───── Record excerpts ─────
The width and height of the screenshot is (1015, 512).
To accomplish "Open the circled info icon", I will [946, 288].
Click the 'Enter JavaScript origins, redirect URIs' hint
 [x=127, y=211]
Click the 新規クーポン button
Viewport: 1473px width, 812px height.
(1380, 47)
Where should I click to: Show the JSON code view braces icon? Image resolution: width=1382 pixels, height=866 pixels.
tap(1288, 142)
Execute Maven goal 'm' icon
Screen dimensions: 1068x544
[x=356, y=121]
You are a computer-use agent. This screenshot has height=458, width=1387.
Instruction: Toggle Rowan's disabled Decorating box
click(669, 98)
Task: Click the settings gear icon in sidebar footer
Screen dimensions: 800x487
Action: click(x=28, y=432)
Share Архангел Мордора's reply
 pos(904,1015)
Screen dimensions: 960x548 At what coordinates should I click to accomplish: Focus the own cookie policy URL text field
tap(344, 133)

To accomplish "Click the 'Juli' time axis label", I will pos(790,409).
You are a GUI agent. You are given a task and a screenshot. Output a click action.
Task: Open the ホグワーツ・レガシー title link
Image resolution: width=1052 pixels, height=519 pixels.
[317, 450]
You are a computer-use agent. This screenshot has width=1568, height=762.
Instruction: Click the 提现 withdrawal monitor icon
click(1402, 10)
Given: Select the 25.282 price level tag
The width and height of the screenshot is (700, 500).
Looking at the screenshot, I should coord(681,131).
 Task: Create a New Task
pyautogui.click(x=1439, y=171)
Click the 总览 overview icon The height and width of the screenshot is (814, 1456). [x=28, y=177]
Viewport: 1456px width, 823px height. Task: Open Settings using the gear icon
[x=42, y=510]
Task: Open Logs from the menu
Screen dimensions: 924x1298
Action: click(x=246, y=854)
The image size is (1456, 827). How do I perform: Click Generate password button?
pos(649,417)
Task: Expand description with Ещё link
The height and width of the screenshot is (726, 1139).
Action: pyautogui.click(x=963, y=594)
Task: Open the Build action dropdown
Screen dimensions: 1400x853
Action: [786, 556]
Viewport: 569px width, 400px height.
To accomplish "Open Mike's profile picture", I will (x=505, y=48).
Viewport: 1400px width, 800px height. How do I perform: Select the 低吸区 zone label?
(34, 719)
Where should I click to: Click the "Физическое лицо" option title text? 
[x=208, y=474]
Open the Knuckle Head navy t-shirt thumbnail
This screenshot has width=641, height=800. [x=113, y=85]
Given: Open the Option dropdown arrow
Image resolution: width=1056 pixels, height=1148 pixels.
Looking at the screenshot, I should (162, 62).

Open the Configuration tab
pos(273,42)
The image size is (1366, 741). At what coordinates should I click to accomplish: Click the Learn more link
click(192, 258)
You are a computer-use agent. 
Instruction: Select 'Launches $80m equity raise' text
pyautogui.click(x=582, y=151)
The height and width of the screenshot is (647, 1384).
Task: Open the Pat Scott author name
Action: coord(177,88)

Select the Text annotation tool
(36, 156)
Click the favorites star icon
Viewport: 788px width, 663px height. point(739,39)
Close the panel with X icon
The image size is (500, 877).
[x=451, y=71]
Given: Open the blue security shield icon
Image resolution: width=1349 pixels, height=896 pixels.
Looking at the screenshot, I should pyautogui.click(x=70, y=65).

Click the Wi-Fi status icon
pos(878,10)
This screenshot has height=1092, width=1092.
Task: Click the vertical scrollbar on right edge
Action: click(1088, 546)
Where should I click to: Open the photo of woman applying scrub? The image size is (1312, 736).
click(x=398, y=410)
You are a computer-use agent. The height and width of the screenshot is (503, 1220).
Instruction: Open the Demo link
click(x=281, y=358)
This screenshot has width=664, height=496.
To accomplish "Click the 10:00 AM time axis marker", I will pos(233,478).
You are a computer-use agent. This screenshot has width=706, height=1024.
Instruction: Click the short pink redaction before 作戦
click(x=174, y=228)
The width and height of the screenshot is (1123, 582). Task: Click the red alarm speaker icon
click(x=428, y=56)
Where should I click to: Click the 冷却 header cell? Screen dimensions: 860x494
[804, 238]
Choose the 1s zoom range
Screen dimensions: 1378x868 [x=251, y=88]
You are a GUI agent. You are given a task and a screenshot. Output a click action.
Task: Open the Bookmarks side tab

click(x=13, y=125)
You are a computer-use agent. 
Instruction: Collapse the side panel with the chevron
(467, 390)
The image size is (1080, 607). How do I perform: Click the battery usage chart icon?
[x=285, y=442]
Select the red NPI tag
─────
Work instruction:
Beginning of the records through the line with "has height=458, width=1387.": return that span exactly and stop there.

Answer section:
The width and height of the screenshot is (1015, 512).
To accomplish "Open the circled info icon", I will [946, 288].
Click the 'Enter JavaScript origins, redirect URIs' hint
 [x=127, y=211]
Click the 新規クーポン button
Viewport: 1473px width, 812px height.
(1380, 47)
Where should I click to: Show the JSON code view braces icon? Image resolution: width=1382 pixels, height=866 pixels.
tap(1288, 142)
Execute Maven goal 'm' icon
Screen dimensions: 1068x544
[x=356, y=121]
You are a computer-use agent. This screenshot has height=458, width=1387.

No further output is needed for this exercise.